**TASK STATEMENT**
Copy the records below without any change, beginning with the line that contains "Where should I click to: Add" and ending after the line that contains "Looking at the screenshot, I should point(126,609).".

**DATA SUPPLIED**
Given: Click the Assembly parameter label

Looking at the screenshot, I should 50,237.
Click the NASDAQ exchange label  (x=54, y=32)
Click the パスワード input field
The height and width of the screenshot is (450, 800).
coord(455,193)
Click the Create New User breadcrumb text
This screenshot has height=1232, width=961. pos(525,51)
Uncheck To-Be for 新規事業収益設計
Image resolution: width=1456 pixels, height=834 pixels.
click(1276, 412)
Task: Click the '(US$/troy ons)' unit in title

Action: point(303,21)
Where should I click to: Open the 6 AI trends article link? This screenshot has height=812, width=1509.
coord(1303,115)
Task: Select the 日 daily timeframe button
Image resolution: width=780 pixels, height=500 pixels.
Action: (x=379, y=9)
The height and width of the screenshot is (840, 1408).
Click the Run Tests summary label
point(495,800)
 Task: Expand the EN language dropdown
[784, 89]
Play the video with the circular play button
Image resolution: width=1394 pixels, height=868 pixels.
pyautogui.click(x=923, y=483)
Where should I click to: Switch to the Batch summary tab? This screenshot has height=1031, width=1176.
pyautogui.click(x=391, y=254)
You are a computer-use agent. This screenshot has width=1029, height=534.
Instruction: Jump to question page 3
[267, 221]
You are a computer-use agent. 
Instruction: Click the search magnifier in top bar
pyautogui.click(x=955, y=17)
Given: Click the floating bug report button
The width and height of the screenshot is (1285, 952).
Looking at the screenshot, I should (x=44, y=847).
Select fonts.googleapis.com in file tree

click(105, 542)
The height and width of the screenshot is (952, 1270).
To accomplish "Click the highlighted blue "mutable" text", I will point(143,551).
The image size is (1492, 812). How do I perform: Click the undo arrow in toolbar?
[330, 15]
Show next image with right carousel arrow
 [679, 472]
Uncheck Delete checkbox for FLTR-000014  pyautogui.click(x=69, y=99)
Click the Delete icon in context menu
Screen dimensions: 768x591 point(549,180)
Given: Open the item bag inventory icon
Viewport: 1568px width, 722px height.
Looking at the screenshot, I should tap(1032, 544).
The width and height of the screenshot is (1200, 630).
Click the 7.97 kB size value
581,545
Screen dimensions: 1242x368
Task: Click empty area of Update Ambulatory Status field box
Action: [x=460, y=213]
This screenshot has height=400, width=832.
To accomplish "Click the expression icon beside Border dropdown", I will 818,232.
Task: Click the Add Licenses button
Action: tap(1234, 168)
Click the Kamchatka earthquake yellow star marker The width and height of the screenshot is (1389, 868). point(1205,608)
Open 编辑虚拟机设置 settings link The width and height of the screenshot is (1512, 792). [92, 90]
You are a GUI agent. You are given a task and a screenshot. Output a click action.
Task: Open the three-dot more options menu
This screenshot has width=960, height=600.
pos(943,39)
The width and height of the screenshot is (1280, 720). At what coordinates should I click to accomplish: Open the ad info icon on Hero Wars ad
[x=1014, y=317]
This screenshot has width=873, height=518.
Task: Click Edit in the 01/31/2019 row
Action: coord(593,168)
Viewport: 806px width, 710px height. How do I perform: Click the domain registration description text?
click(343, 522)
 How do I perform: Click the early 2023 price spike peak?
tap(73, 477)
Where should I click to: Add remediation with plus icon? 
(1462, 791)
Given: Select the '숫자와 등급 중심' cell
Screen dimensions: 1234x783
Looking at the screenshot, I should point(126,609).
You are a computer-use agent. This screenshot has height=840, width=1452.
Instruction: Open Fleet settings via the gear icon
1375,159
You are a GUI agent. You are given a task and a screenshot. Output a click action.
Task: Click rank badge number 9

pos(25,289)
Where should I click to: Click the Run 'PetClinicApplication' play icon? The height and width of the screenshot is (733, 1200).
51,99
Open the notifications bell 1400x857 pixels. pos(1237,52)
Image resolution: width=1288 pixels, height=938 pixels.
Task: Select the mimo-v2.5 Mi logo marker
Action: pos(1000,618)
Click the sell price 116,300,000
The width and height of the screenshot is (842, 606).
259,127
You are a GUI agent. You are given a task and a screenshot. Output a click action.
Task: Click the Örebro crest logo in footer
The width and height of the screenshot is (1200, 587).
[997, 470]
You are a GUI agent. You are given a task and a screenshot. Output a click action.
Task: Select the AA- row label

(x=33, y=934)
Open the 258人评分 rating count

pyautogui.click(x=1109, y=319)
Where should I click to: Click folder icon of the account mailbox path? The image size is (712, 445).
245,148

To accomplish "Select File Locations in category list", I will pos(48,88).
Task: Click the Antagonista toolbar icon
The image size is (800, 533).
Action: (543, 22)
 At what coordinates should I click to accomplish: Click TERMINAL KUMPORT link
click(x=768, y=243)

**FINAL ANSWER**
Where should I click to: Add remediation with plus icon? 
(1462, 791)
Given: Select the '숫자와 등급 중심' cell
Screen dimensions: 1234x783
Looking at the screenshot, I should point(126,609).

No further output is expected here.